Kemudian antara pihak Ali r.a. dan Aisyah r.a. sudah terjadi kesepakatan bahwa
mereka tidak akan berperang kecuali untuk menuntut pembunuh Utsman, tapi orang‑orang
yang membunuh Utsman membuat fitnah lagi dalam Perang Jamal. Mereka memisahkan
diri jadi dua, sebagian bersama Ali dan sebagian bersama Aisyah; dan mereka
berdua saling melempar lembing, dan satu sama lain mengatakan bahwa Ali telah
berkhianat dan Aisyah telah berkhianat, maka terjadilah apa yang terjadi dalam
Perang Jamal.
Pada waktu
terjadi peperangan antara Ali r.a. dengan Muawiyah r.a., mereka juga bersama
Ali dalam suatu peperangan yang terkenal dalam sejarah disebut Perang Shiffin.
Dalam buku‑buku tarikh Syi’ah juga ditulis dalam buku‑buku tarikh Sunnah,
disebutkan ada pihak ketiga yang netral di antaranya Abdullah bin Umar, Abu
Musa Al‑Asyari, Zaid bin Tsabit, dan yang lainnya yang mencoba mengadakan
ishlah pada keduanya dan mempertemukan keduanya. Terjadilah suatu dialog antara
utusan Ali r.a. dengan Muawiyah bin Abi Sofyan.

# # # # #

• SOAL LATIHAN:
1. Terjemahkan ke dalam bahasa Inggris kalimat "Terjadilah suatu dialog antara utusan Ali r.a. dengan Muawiyah bin Abi Sofyan." dari teks tentang Perang Jamal dan Perang Shiffin.
2. Lanjutkan teks tentang Perang Jamal dan Perang Shiffin, mulai dari kalimat terakhirnya.
Data berikut tidak diperlukan untuk mengerjakan soal apa pun.

• DATA YANG DIKAJI:
# # # # #

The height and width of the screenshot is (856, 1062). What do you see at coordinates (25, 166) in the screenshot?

# # # # #

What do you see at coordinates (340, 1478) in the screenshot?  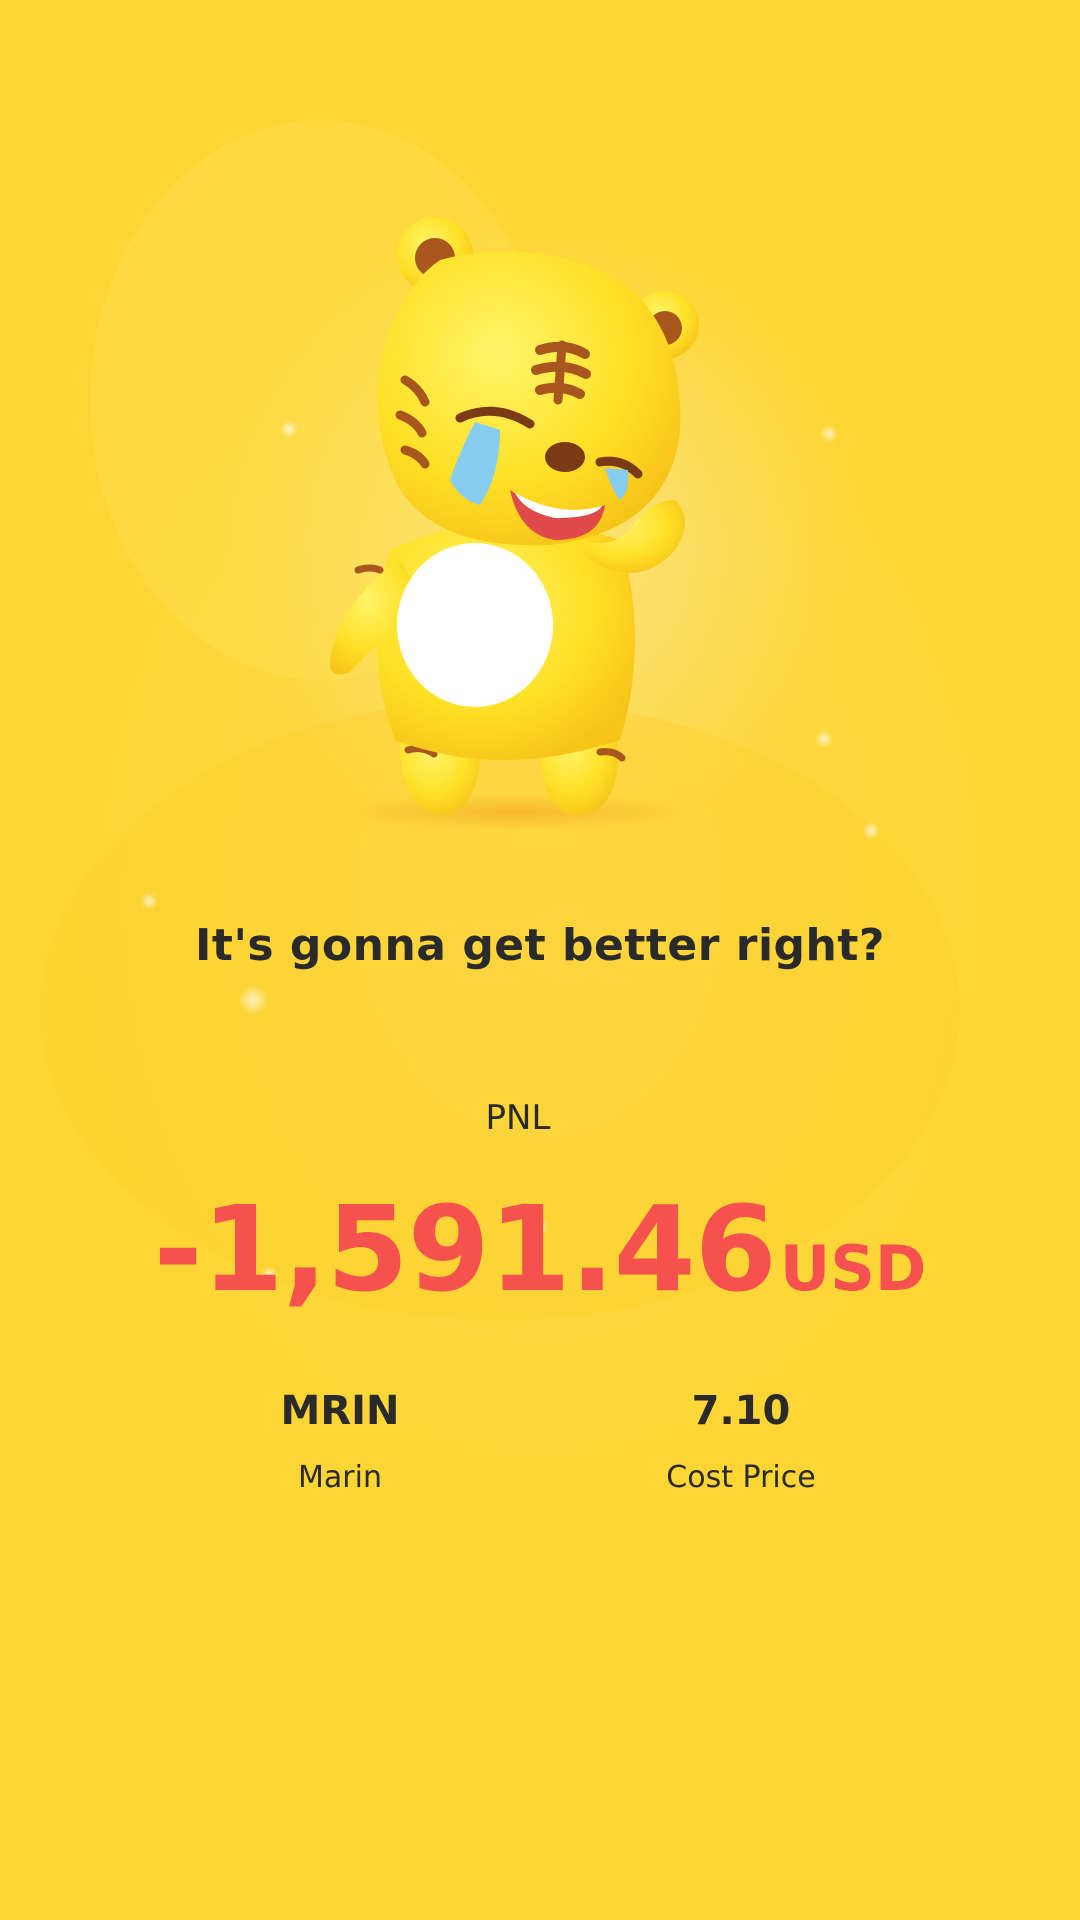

# # # # #

• HASIL LATIHAN:
1. A dialogue then took place between the envoys of Ali r.a. and Muawiyah bin Abi Sofyan.

2.
“Apakah Anda
memerangi Ali karena Anda ingin menjadi khalifah?” Muawiyah berkata, “Saya tahu
diri saya. Saya tahu diri saya jauh di bawah Ali, dan tidak ada dalam benak
saya keinginan untuk menjadi khalifah. Saya keluar berperang untuk menuntut
darah Utsman.” “Apa betul Anda tidak ingin menjadi khalifah?” Berkata Muawiyah,
“Andaikata Ali menyerahkan siapa pembunuh Utsman niscaya saya orang yang
pertama berbai’at.” Akantetapi suasana dikacaukan oleh orang‑orang tadi yang
akhirnya terjadi Perang Shifiin.
Ketika pihak
Muawiyah hampir kalah, atas usulan Amru bin Al‑Ash untuk meletakkan mushaf di
pucuk pedang sebagai tanda ingin berunding. Ali r.a. tahu bahwa ini tipu daya
tetapi orang‑orang Khawarij meminta Ali untuk menerimanya bahkan memaksa dan
mengancam:
لئن أتيت لنفعلنّ بك كما فعلنا بعثمان لنقتلنك كما قتلنا
عثمان
“Jika engkau menolak, kami akan memperlakukan Anda sebagaimana kami
memperlakukan Utsman dan kami akan membunuh Anda sebagaimana kami telah
membunuh Utsman.”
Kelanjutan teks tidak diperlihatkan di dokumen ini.